There are two stages of muscle growth for birds. The first, the development of muscle fibers, occurs while the chicken is still an embryo. The second, the growth of these muscle fibers, occurs post-hatch. From the eggs treated with probiotics, the chicks developed 70% to 80% more muscle fibers.

“How much the muscle will grow will depend on the number of muscle fibers you have,” Amalaradjou says. “We had more fibers in the embryos of the eggs that were treated with the probiotics, which means post-hatch they have more capacity for growth which means more meat at the end of the day.”

Amalaradjou also studied layer hens: With the probiotic spray, Amalaradjou observed a 5% improvement in how many eggs successfully hatched. Amalaradjou published these findings in Poultry Science.

“We got more chicks hatching,” Amalaradjou says. “These chicks were also healthier, heavier and better-developed.”

The chicks were more active and alert, meaning they sought out food and water to support their continued growth. Ultimately, these chicks ate less but gained more weight, an important cost-saving measure for hatcheries.

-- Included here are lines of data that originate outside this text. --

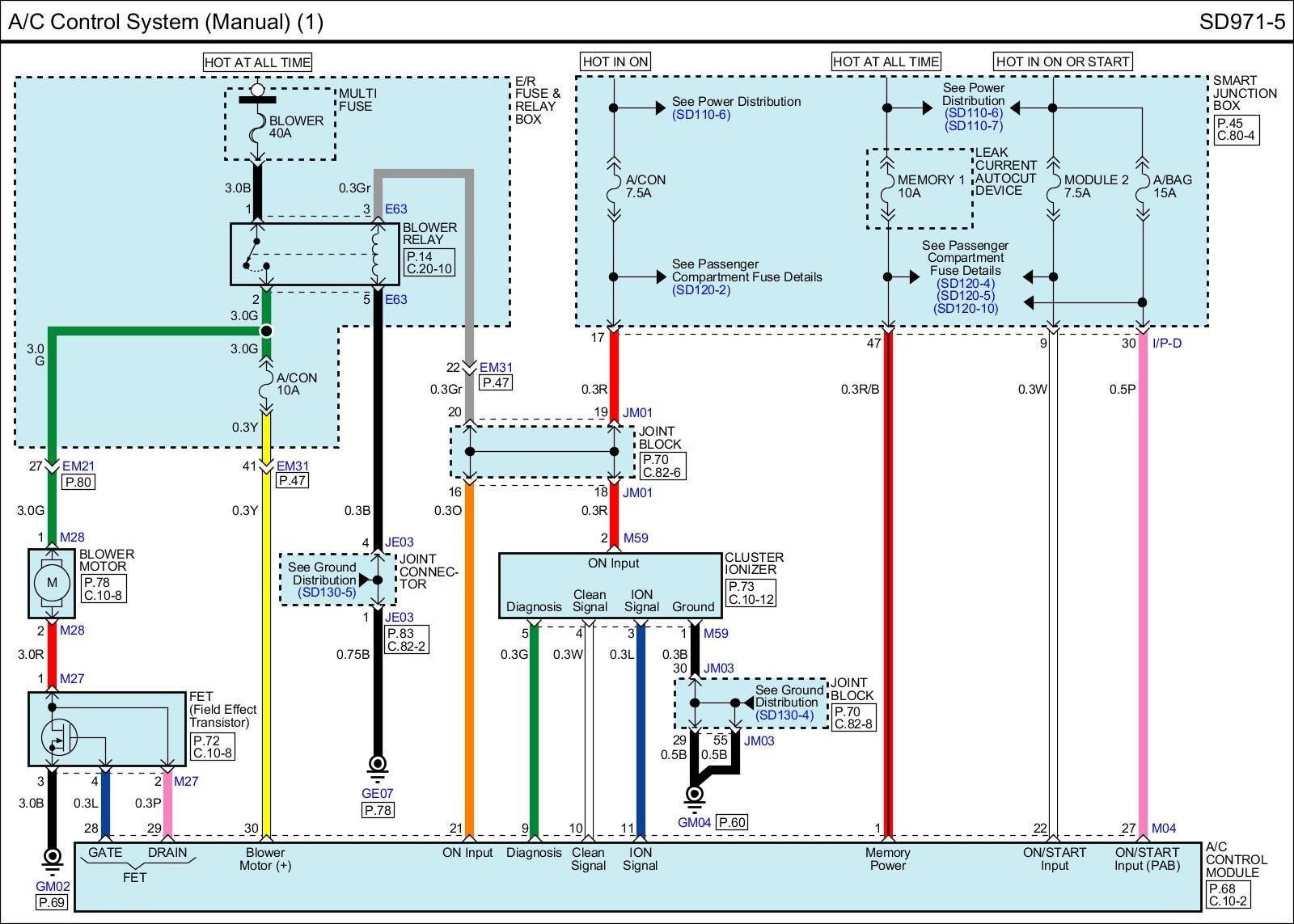Follow the SD130-4 ground distribution reference

pyautogui.click(x=784, y=715)
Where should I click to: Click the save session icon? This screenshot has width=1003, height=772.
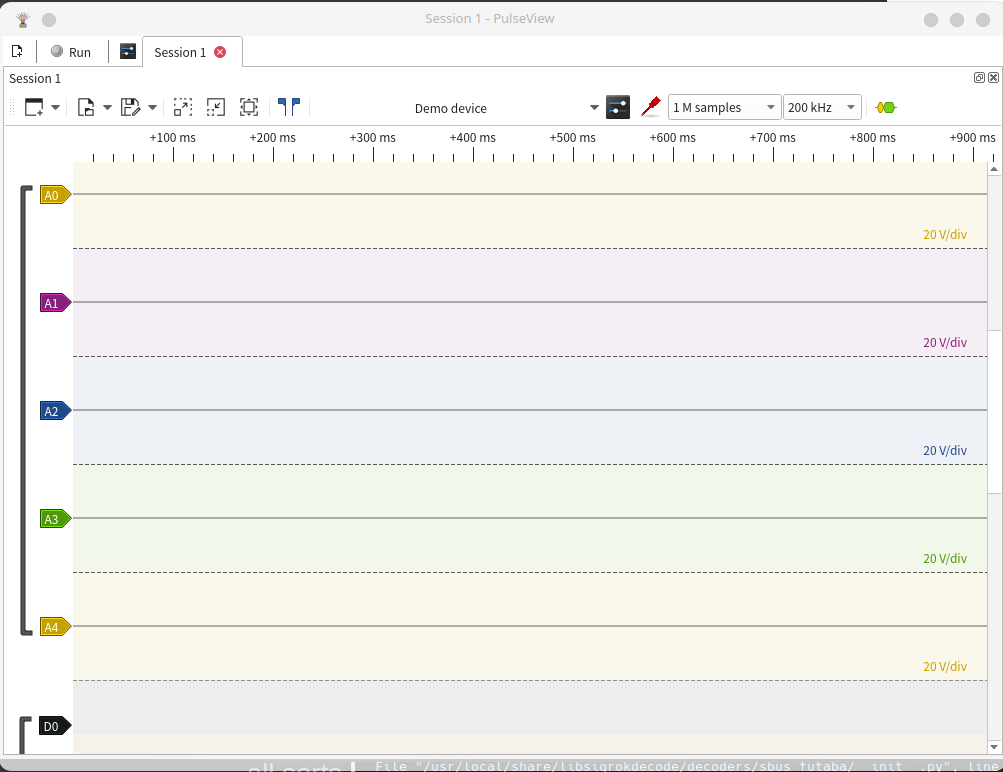[129, 107]
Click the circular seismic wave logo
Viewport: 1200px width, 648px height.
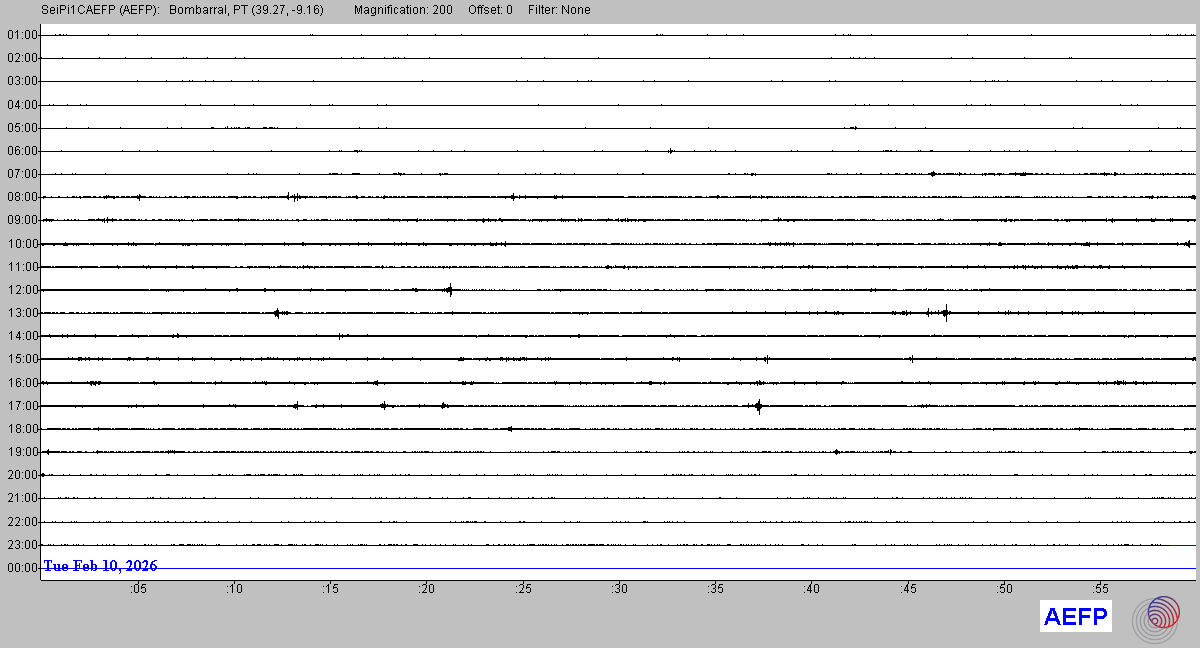[x=1156, y=617]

Their bones were also heavier and hence stronger, which is especially important for hatchery chickens because much of their calcium is diverted to their eggs, leaving the hens susceptible to fractures.

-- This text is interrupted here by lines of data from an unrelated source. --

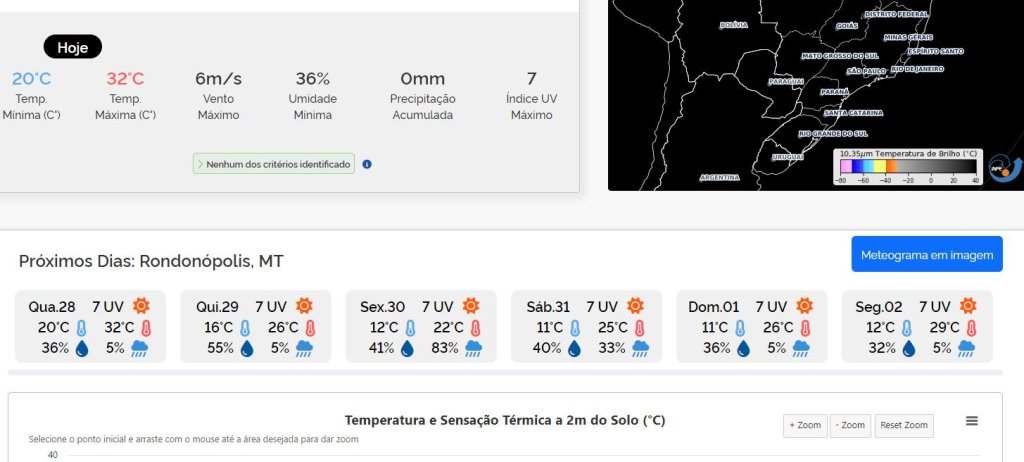Click the brightness temperature color scale legend
Viewport: 1024px width, 462px height.
pos(908,167)
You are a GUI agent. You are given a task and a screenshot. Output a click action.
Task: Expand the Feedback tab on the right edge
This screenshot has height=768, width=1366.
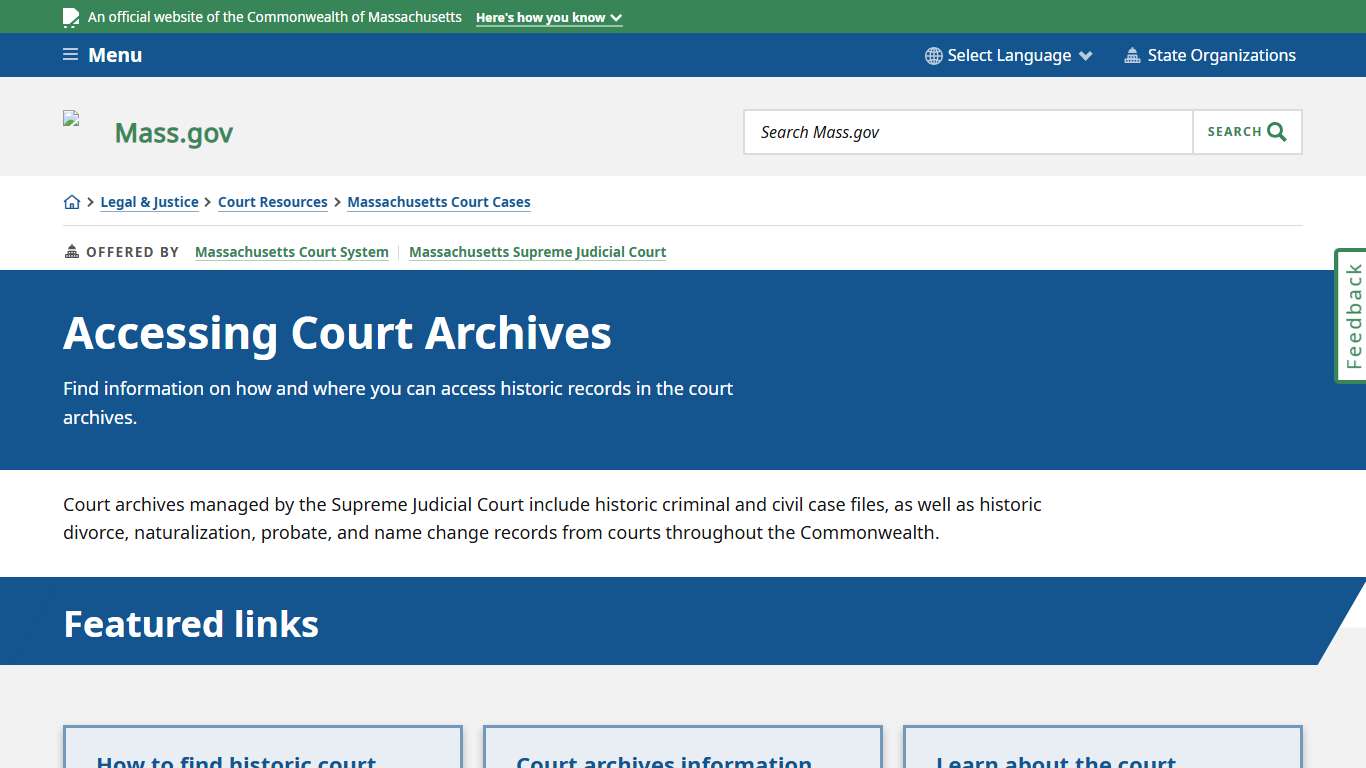click(x=1352, y=314)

Through a project funded by the U.S. Department of Agriculture (USDA), Amalaradjou is now investigating the egg production among layers to see if those treated with probiotics before they hatch produce more eggs as an adult.

Amalaradjou is also using next-generation sequencing techniques to determine why and how she is seeing these outcomes.

Recently, Amalaradjou has also received a USDA grant to study the intestinal development of chickens from eggs sprayed with probiotics.

“The other important thing for these birds is the optimum development of the intestines,” Amalaradjou said. “If it’s well-developed they can digest food better, absorb nutrients better, that means their feed efficiency will be better. It can improve the economic sustainability and viability of the enterprise.”